Потсдамцы, как правило, приходили в школу методом обычной прогулки.

  Я жил в «7-м городке», рядом с парком «Цецилиенхоф». Да-да, рядом с  тем самым парком, где было подписано в 1945 году Потсдамское соглашение. Красивое озеро Хейлигер Зее, хорошая рыбалка, в глубине парка на берегу озера - «Мрамор Паласт» («Мраморный дворец»)  - он же музей ННА ГДР. Площадка перед музеем с техникой военной, и старой, и современной.
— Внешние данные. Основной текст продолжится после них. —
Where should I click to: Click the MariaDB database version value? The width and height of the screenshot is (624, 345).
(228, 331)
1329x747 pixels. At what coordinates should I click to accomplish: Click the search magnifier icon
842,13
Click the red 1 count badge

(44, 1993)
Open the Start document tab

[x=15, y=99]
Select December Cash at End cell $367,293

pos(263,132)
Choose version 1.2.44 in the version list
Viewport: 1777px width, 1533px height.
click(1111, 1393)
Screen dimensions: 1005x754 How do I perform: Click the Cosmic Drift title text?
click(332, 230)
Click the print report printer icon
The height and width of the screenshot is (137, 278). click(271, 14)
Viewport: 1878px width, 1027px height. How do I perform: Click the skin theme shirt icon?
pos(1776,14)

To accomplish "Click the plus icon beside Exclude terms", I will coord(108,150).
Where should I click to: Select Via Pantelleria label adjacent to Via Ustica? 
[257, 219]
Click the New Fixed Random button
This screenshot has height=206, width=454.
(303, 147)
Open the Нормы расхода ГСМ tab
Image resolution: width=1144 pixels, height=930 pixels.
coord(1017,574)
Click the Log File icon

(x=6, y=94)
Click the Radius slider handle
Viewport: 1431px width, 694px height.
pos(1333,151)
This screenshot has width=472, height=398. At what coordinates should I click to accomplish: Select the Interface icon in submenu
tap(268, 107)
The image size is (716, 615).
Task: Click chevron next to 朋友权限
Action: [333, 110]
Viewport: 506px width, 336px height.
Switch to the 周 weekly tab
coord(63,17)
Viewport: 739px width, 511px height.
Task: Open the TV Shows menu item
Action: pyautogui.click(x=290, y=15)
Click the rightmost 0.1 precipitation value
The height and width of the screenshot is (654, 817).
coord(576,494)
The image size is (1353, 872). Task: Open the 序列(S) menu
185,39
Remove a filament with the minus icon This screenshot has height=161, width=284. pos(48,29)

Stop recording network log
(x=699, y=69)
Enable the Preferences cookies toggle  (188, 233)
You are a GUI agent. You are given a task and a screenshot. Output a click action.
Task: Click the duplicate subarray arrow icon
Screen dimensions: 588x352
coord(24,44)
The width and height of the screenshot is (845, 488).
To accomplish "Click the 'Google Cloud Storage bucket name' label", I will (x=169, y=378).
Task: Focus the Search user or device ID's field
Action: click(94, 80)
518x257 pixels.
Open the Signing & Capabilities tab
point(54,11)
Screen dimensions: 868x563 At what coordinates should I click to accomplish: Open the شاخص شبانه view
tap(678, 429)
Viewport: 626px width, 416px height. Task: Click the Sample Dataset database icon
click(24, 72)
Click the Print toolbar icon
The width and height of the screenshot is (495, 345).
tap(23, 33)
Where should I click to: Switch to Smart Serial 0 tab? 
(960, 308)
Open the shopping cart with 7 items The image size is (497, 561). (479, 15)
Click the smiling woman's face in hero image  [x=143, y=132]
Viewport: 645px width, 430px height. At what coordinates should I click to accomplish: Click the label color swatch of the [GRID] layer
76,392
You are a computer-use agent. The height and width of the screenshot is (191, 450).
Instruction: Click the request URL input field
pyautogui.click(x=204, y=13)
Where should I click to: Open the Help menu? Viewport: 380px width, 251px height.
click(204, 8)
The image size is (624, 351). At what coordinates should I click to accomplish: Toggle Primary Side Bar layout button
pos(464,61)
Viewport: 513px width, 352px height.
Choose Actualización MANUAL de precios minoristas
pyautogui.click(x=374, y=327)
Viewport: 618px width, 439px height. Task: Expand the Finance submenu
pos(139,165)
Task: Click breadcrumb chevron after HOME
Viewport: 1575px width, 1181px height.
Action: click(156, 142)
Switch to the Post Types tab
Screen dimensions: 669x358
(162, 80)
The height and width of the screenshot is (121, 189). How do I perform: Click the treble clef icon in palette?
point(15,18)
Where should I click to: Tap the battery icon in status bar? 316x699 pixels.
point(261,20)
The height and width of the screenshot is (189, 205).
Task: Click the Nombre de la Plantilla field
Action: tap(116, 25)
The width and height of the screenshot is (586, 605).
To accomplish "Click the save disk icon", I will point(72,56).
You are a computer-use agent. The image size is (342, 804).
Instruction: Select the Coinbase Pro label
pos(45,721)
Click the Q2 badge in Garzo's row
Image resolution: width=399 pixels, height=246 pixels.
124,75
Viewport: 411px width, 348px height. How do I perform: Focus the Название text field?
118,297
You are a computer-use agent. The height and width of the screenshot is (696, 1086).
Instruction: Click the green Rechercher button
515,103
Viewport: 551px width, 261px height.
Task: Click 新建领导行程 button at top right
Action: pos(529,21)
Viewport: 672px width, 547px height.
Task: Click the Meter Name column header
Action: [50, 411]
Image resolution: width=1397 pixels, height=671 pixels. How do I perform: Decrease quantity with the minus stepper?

По дальней границе озера вдоль тропинки изгородь с предупредительными табличками «Погранзона», за изгородью порой пробегают сторожевые овчарки. Граница, Западный Берлин рядом…Хотя мои одноклассники ныне пытаются опровергнуть мои слова о бегающих овчарках, это вряд ли, потому как на меня лично эти собаки лаяли и бегали за сеткой, высунув язык. А память не сотрёшь.

  Напротив «Мрамор Паласт» , среди других вилл и домиков, выделяются две виллы с причалами и поднятыми государственными флагами Великобритании и Франции. Американская миссия - неподалёку от Потсдама, в Крампнитц. Это - иностранные военные миссии связи. Ведут своё начало с окончания войны. Чем «миссионеры» заняты? Конечно же, разведкой. Свои машины, на машинах свои номера специального «миссионерского» формата. Про них можно много рассказывать, но не о них разговор.

  Дальше за миссиями, петляя по улочкам, можно выйти к Глинновиц Брюкке. Старый мост, ведущий в Западный Берлин. Раньше по нему ходили трамваи. Теперь - нет, тупик. Трамвай № 3 доходит до моста и делает разворот.  Пост пограничников  ГДР  перед мостом. Именно здесь обменяли нашего разведчика Рудольфа Абеля на сбитого американского пилота Пауэрса.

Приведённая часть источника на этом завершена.